# Making and breaking Ciphers on the Commodore 64 Part 8 - RC4

## Recap

So far in this 8 part series on doing weird things with Ciphers on old computers we've:

# The warning

"In September, 1994 someone posted source code to the Cyberpunks mailing list-anonymously. It quickly spread to the Usenet newsgroup sci.crypt, and via the Internet to ftp sites around the world. Readers with legal copies of RC4 confirmed compatibility. RDA Data Security, Inc. tried to put the genie back into the bottle, claiming that it was still a trade secret even through it was public, it was too late. It has since been discussed and dissected on Usenet, distributed at conferences, and taught in cryptography courses." - Applied Cryptography, Bruce Schneier, 1997

We’re going to turn to the above book for this one. If there was ever a Crypto 101 bible, Applied Cryptography by the mighty Bruce has to be it.

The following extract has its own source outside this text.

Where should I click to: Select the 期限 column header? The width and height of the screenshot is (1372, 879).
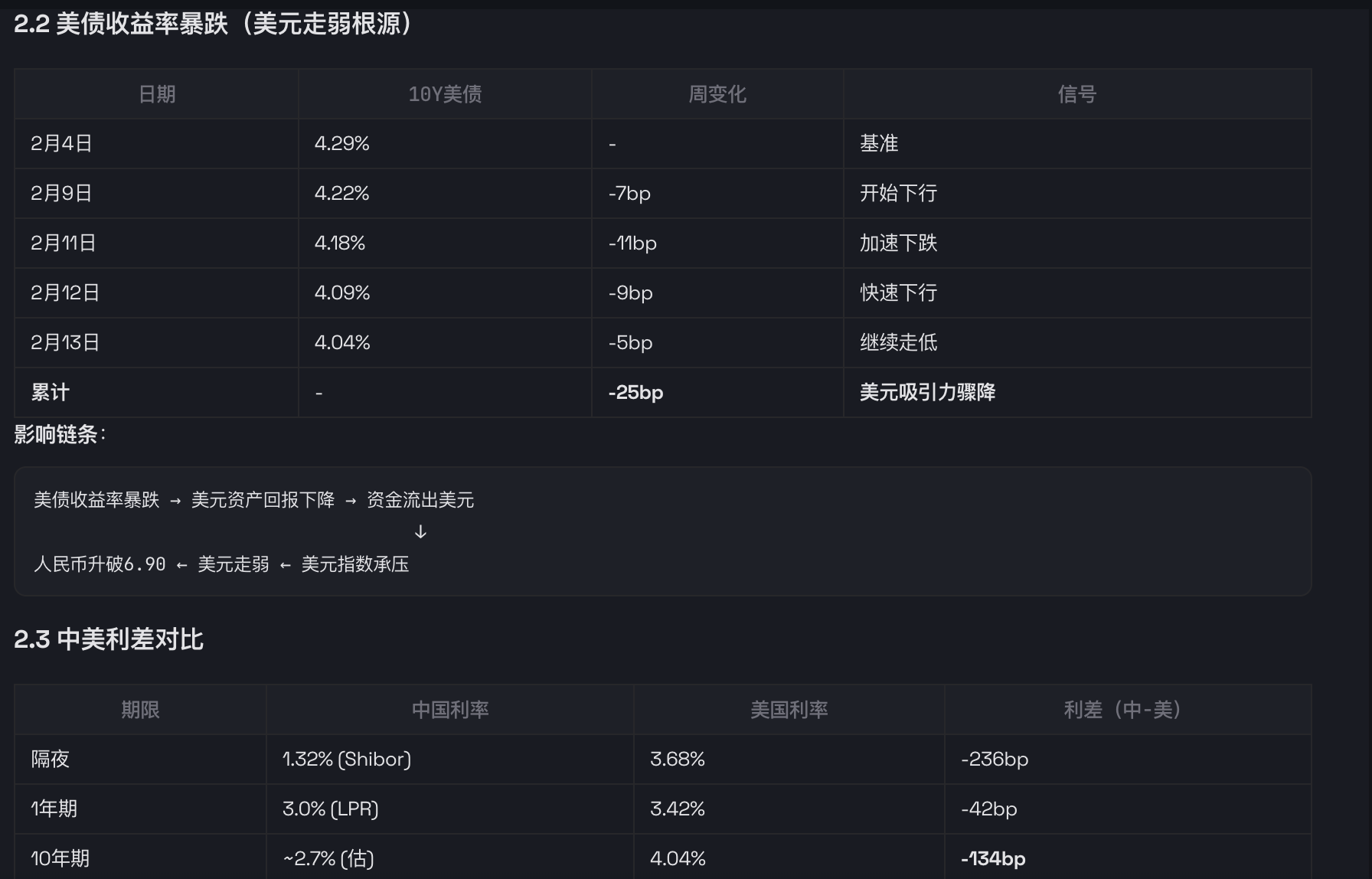[x=140, y=710]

We’re going to tackle RC4 today that was in widespread use for quite a long time.

RC4 was written by Ron Rivest in 1987 for RSA Security and is both simple in design and very fast.

It was the basis for encryption in:

• WEP
• WPA
• BitTorrent

and is/was optional in many others including

• Secure shell
• Remote Desktop Protocol
• Kerberos
• TLC/SSL

Warning: RC4 was once a premier cipher, used in millions of systems, but has been broken for quite some time. Use this for learning, not actual cryptography.

# How it works

The concept is simple enough (for an encryption protocol):

This is word for word from Applied Cryptography p 397-398 with very minor edits to make it play nice on a web page:

It has a 8 * 8 S-box: `s0,s1,...,S255`The entries are a permutation of the numbers 0 through 255, and the permutation is a function of the variable-length key. It has two counters, i and j, initialized to zero.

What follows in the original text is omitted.